§ **READING PASSAGE**
______________________________

Second, some names that had previously been dismissed because they were not deemed conservative enough are back in the chatter. McCain told the Weekly Standard today that Tom Ridge is not disqualified by his pro-choice views - bringing up the name of the former Pennsylvania Governor voluntarily: “Tom Ridge is one of the great leaders and he happens to be pro-choice. And I don’t think that that would necessarily rule Tom Ridge out.” He compared Ridge’s chances to those of Mike Bloomberg in terms that appear to strike down the possibility that McCain pick the New York Mayor: “Bloomberg is pro-gay rights, pro, you know, a number of other issues.”

The other name that is coming up again these days is Joe Lieberman. The Connecticut Senator has always been mentioned as a potential pick - and one McCain would love to make - but one that he might not dare to. Lieberman is too liberal on a number of issues for that choice to go well with conservative activists, after all. But Lieberman is becoming an increasingly vocal critic of Obama - making noise yesterday for suggesting that he does not put his country first - and McCain said today that he would send Lieberman (and Lindsay Graham) off to Georgia.

That gets us to the following exhaustive list of everyone who could conceivably end on the tickets. The top-tier at this point is reserved for those names that are fully expected; the second-tier for names that have been discussed at length over the past few weeks but that have faded a bit in the final stretch; and the long shots are names that have been mentioned but that would be very unexpected. For Republicans:

  • Top-tier: Crist, Pawlenty, Romney
  • Second-tier: Fiorina, Jindal, Lieberman, Palin, Portman, Ridge, Sanford, Thune, Whitman
  • Long shots: Bloomberg, Cantor, Cox, Graham, Huckabee, Hutchinson, Kasich, Perdue, Fred Smith, Snow

And for Democrats:

  • Top-tier: Biden, Kaine, Bayh
  • Second-tier: Clark, Clinton, Dashle, Dodd, Chet Edwards, Hagel, Nunn, Reed, Richardson, Sebelius (the latter is hovering between the first and second tiers)
  • Long shots: Bloomberg, Casey, Jones, McCaskill, Napolitano, Bill Nelson, Rendell, Schweitzer, Veneman

Most recent VP headlines:

  • August 3rd: Speculation on timing and a new name in the GOP veepstakes
  • July 29th: Kaine rising and Clinton fading
  • July 27th: Veepstakes are entering their last stretch

VP Watch: Timing speculation and a new name in GOP veepstakes

We are now five days from the Olympics’ opening ceremony, and still no sign from either of the presidential campaigns that they are ready to announce their vice-presidential picks. If they do not announce their running-mate in the next 48 to 72 hours, they will have to wait for the Olympics’ hype to decrease a bit before any announcement.

______________________________

§ **WRITTEN EXERCISE**
Can you pick up the article on vice-presidential running-mate speculation and continue it from its final sentence?

§ **PROVIDED DATA**
______________________________

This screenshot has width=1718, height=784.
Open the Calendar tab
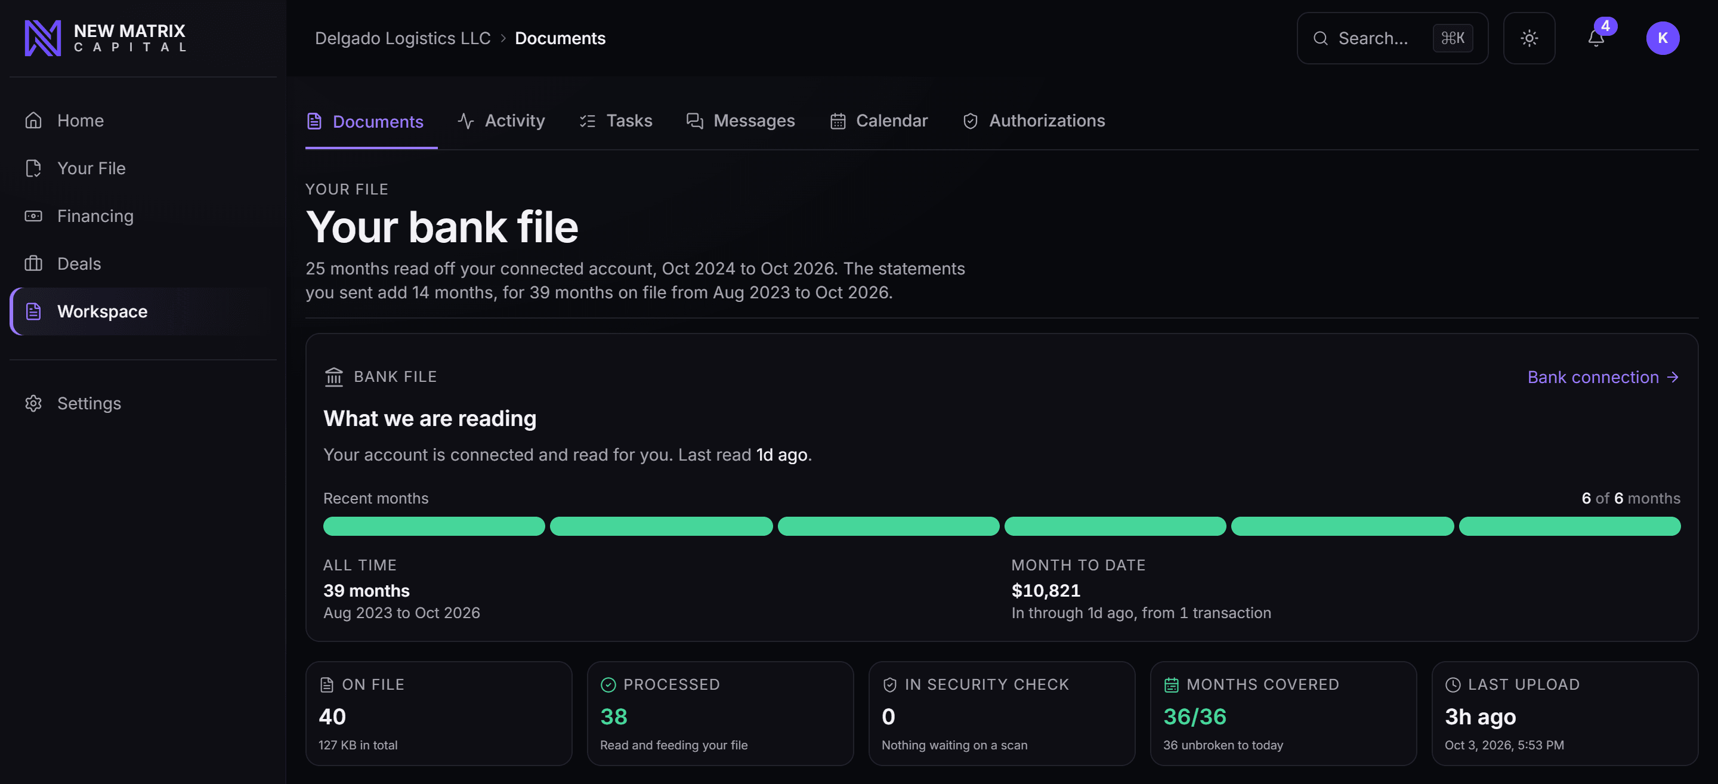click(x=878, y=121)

______________________________

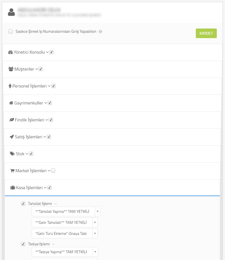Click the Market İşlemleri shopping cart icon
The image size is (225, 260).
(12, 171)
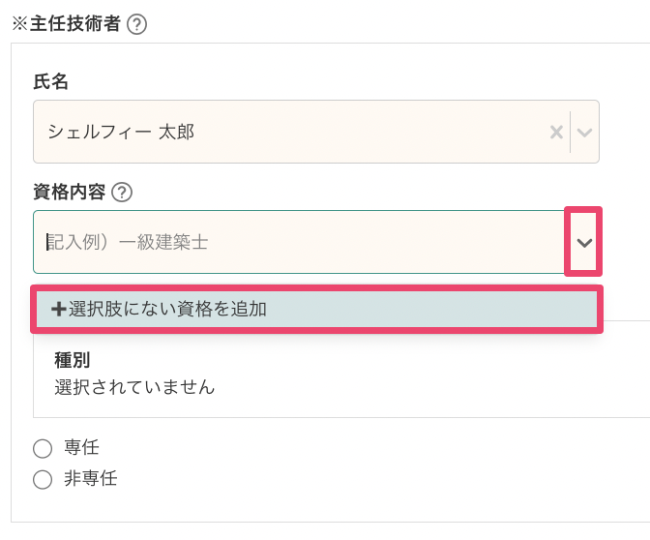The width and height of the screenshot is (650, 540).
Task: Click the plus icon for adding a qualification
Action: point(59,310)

______________________________

§ **TASK RESPONSE**
That would mean that both campaigns would have voluntarily given up a chance to roll out their vice-presidential nominees at a time they would easily grab all the headlines and own the news cycle and both would set themselves up for complicated PR maneuvers if they want to get significant media coverage. The Obama campaign would be forced to announce its pick during the Olympics (the Democratic convention starts soon after the closing ceremony) and the McCain campaign would have to announce either during the Olympics or the day after Obama’s acceptance speech - in both cases forcing them to compete with other major story lines.

Announcing in the next two days could be especially helpful for the Obama campaign. For the first time of the general election campaign, they lost control of their message last week and were on the defensive. Racial issues are now moving to the front of the political conversation - and everyday that happens is a potential disaster for Obama. The vice-presidential pick could allow Democrats to take back control of the campaign narrative, move on from the distractions of the past week (the German troop visit, the celebrity ad, the race card) and own the week leading up to the Olympics.

Yet, the campaign doesn’t seem as ready to make its pick as we assumed last week, when speculation was mounting that both campaigns were reaching the final stages of their decision-making processes and that the Obama campaign had narrowed its list to a few names, including Virginia Governor Tim Kaine. Now, The Washington Post reports that Obama’s vetting process might not be as advanced as we previously thought and that Obama’s much-publicized three hour meetings with his vetting staff was not meant to come to a final decision, and that the list Obama is playing with is longer than thought.

In other words, it is not yet down to Kaine, Evan Bayh, Kathleen Sebelius and Joe Biden - other names are still in the running. If anything, Kaine might have hurt his chances last week by allowing as many leaks as he did. (One name that does not appear to be making it to the final round is Missouri Senator Claire McCaskill. She had already said last week that she was not being vetted by the campaign - and she repeated that again today.)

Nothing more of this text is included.